Wednesday, April 24, 2013

An Embarrassment of Riches

It seems like hardly a week goes by without hearing of some new development tool, web site or online training course for the teaching of computer science to beginners. Last week there were two – Tynker and Hopscotch. Yesterday I received an email about a site from a new startup called LearnStreet that has online learning resources including a course available in JavaScript, Python or Ruby. Sometimes it seems like everyone who knows how to program has their own idea of how to teach programming “the right way.”

Many of these people have no previous experience teaching anything let alone programming and computer science. That doesn’t mean the tools are not good. It don’t mean they are great either. How do we know if a new tool is good, bad or indifferent? Generally we don’t unless we try it ourselves in our own classrooms with our own students. Risky at best. Or we can look to the early adopters who like to try out new things and listen to their stories. The CSTA Conference usually has a number of workshops or sessions on new teaching tools presented by people who use and like them. So does the SIGCSE conference.
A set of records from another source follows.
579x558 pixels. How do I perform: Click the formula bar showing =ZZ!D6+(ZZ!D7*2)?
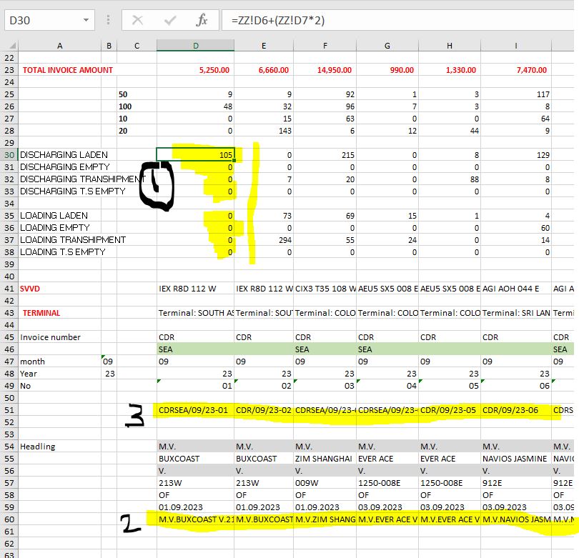point(397,20)
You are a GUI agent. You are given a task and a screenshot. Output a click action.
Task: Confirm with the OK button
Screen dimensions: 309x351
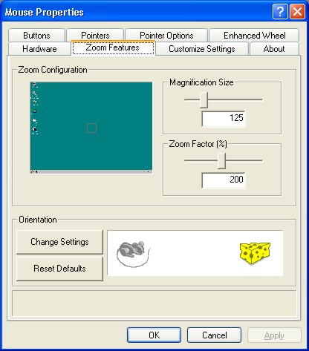(x=154, y=335)
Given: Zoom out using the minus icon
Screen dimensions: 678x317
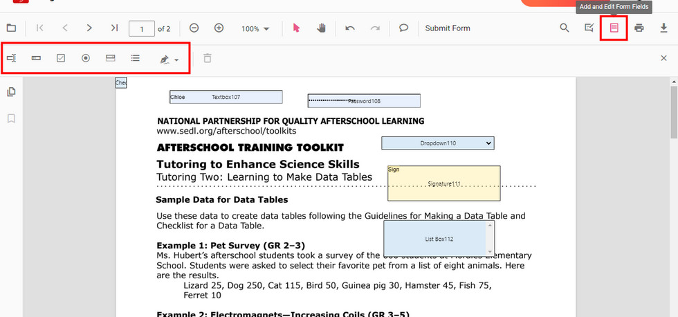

Many of these tools have no serious research to back them up. A few teachers who use them and get good results if fine as far as it goes. But it is hard to tell how much of the success is to to the tool and how much to some combination of the teacher’s ability and the type of students they work with. Some of the academic developed tools (GreenFoot and Alice come to mind) do have some research attached to them. The results, including for many people’s favorite Alice, show mixed results though.

What’s a teacher, especially a new teacher, to do? Even an experienced teacher has to wonder “am I doing it right?” Am I using the best tool, the most effective teaching tool, available to me? Should I stop teaching the way I have been teaching which for many of us is the same as the way we learned? Probably but if so what do we take on?

There is no independent body doing the research and making impartial recommendations. Given how much computer scientists like controversy there is probably never going to be such an organization. And maybe there shouldn't be. Those sorts of organizations have the effect of stifling creativity and innovation once they become institutionalized. We could really benefit from some independent research comparing methods and tools though. REALLY!